***** Document excerpt *****
2009-05-21 Thread Jerry Leichter

On May 11, 2009, at 7:08 PM, Matt Ball wrote:

Practically, to make this work, you'd want to look at the solutions
that support 'data deduplication' (see
http://en.wikipedia.org/wiki/Data_deduplication).  These techniques
typically break the data into variable length 'chunks', and
de-duplicate by computing the hash of these chunks and comparing to
the hashes of chunks already stored in the system.  These chunks
provide a useful encryption unit, but they're still somewhat
susceptible to traffic analysis.  The communication should
additionally be protected by SSH, TLS, or IPsec to reduce the exposure
to traffic analysis.
*****
- Job A
Rewrite the paragraph in the deduplication excerpt that begins "Practically, to make this work" as a short bulleted list that keeps its main facts.
- Job B
List every protocol the deduplication excerpt names for protecting the communication.
***** Dataset content *****
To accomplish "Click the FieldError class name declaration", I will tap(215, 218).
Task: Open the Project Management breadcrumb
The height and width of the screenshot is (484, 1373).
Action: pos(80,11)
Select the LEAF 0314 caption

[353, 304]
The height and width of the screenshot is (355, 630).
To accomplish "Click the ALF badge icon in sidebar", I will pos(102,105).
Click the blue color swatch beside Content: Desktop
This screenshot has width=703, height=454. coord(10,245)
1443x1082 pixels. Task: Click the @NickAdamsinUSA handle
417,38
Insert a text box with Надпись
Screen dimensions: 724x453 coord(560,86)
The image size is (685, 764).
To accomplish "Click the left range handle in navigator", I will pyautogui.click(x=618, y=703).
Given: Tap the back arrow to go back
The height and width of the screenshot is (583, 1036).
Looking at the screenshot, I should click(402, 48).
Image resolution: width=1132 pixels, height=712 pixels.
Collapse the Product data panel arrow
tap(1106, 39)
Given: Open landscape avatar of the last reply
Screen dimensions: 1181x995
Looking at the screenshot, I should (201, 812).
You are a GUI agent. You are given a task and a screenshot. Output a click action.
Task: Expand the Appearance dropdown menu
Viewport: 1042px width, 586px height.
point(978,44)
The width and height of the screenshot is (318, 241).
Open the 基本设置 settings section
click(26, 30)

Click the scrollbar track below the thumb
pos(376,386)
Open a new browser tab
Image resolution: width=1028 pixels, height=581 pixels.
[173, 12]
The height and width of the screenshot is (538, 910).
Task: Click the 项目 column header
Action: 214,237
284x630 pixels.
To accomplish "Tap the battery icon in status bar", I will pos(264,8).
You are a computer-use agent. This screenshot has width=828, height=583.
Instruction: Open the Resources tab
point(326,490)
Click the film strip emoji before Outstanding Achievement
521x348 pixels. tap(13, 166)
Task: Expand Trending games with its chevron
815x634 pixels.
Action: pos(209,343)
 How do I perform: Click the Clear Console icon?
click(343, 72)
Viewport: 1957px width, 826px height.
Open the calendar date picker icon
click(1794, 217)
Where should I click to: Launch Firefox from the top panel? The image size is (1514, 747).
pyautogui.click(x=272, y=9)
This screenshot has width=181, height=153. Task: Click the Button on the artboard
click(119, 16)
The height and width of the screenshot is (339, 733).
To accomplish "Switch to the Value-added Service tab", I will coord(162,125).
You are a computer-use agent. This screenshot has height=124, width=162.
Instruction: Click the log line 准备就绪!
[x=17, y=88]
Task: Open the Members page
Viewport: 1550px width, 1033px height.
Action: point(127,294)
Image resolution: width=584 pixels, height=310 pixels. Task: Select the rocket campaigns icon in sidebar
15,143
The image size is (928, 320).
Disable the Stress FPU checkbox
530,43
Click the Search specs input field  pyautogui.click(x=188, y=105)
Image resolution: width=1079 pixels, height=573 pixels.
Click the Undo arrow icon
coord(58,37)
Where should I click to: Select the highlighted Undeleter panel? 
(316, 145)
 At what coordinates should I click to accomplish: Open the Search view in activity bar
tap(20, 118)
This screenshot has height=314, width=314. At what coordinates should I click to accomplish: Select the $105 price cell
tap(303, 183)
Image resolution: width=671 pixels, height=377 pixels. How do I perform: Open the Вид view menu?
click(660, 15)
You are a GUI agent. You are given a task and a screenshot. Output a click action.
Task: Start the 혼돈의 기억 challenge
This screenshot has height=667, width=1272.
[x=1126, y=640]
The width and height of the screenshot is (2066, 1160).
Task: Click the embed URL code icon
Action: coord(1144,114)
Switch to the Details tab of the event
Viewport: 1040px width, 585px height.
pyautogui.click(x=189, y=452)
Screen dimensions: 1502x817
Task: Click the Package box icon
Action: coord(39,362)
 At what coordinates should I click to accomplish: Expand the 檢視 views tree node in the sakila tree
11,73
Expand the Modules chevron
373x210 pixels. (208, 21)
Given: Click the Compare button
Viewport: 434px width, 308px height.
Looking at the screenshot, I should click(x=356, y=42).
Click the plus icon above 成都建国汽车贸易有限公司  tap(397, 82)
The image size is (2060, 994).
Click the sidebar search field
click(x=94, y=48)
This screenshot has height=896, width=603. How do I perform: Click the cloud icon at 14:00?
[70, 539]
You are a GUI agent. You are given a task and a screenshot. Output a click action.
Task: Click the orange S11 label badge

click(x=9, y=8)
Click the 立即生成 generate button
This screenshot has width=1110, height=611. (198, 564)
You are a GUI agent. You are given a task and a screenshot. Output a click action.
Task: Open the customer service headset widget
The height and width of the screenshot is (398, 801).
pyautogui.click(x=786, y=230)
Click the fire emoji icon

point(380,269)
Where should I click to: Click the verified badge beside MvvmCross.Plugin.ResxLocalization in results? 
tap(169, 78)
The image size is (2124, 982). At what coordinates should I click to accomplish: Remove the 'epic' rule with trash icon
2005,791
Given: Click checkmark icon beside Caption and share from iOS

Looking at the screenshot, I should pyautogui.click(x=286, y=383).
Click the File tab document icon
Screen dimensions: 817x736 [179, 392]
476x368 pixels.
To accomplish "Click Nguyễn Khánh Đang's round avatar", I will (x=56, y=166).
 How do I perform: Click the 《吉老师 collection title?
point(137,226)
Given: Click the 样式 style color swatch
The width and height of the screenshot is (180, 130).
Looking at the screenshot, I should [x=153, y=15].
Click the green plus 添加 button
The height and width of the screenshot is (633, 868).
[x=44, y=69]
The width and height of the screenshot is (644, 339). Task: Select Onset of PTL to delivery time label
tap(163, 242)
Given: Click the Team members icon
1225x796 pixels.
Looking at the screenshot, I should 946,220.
*****
- Complete output A
- Use solutions that support data deduplication.
- These techniques usually split data into variable-length chunks.
- They deduplicate by hashing each chunk and comparing the hash with the hashes of chunks already stored.
- The chunks make a useful encryption unit but remain somewhat open to traffic analysis.
- Protect the communication with SSH, TLS, or IPsec to reduce exposure to traffic analysis.

- Complete output B
- SSH
- TLS
- IPsec